A former Liberal MP who won a legal challenge to have the federal election result overturned in his Toronto riding is calling for Prime Minister Stephen Harper to call an immediate byelection.

Borys Wrzesnewskyj stopped short of alleging widespread voter suppression, though he did say he thinks there were polling stations targeted for suppression.

"[Harper] can't delay...it's about something so fundamental. It's about Canadians' belief and confidence in our democracy," Wrzesnewskyj said.

Speaking to reporters at Liberal Party headquarters in Ottawa, Wrzesnewskyj said Canadians need their confidence in democracy returned.

In a particularly troublesome poll in Etobicoke Centre, Poll 31, Wrzesnewskyj said, turnout increased by 50 per cent and Conservative candidate Ted Opitz's vote increased by 80 per cent. Opitz was the election winner until an Ontario judge declared the result null and void.

"It was deeply suspicious. So we looked at that poll," Wrzesnewskyj said.

The poll had a much higher rate of people using registration certificates to swear they lived in the area and get on the voters' list in the poll, he said, about five times as many as the average in the rest of Canada. When his legal team looked at the registration certificantes, they found people from 14 different polling sites voting at Poll 31, plus some people who listed addresses from outside the riding.

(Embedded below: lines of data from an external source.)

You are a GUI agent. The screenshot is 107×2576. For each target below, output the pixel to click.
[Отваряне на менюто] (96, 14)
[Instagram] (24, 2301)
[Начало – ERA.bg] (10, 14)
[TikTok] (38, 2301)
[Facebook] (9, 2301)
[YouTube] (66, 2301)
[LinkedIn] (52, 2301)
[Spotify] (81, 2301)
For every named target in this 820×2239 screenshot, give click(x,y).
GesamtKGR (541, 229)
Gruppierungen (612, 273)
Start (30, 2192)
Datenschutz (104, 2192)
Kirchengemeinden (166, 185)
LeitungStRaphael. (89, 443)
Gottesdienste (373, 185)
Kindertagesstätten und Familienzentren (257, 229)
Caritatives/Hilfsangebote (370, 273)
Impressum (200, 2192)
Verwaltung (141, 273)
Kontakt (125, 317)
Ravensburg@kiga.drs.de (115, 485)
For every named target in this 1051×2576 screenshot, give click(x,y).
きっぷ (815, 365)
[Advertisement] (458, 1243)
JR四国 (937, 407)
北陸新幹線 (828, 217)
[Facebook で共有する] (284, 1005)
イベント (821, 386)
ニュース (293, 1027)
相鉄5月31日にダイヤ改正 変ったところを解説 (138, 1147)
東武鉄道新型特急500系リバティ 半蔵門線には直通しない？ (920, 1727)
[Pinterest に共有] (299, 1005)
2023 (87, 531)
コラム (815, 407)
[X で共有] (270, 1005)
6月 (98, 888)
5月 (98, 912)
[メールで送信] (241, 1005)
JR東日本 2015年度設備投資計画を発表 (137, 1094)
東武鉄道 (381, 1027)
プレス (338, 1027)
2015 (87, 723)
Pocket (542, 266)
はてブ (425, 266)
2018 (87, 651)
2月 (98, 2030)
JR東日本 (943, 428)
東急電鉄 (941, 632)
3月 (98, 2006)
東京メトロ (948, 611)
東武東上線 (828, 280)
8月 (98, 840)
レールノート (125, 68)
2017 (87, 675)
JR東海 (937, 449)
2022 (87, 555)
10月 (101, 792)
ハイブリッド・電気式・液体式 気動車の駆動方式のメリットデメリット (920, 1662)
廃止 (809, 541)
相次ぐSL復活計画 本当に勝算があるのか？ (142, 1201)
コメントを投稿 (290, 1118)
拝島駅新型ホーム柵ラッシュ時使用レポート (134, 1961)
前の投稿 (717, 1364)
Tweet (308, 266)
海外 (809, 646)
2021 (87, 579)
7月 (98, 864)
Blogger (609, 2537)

"How does that happen? How does that happen in Canada?" Wrzesnewskyj said. "We were able to, in that poll, to show that there were ballots in the box that should never have been there."

There were altogether 177 missing registration certificates, which Wrzesnewskyj says his team believes never existed. At another polling site, one Elections Canada registration officer put a signature on 10 registration certificates where voters were supposed to leave their signatures. The official signed off on 86 registration certificates in all at other polling stations.

"Those were clearly cases of ballots in the box that shouldn't have been there."

'Something broke'

"Something broke in the last federal election. Let's fix it," he said.

Wrzesnewskyj was defeated by Opitz in the May 2, 2011 federal election, but challenged the result in Ontario Superior Court citing voting irregularities at 10 polling stations.

Opitz won the riding by 26 votes, so the case required more than 26 votes be thrown out for it to be declared void. Justice Thomas Lederer set aside 79 ballots in his decision Friday in Toronto.

A spokesman for the Conservative Party said in a statement that Wrzesnewskyj was resurrecting allegations outside of court that he had abandoned in court.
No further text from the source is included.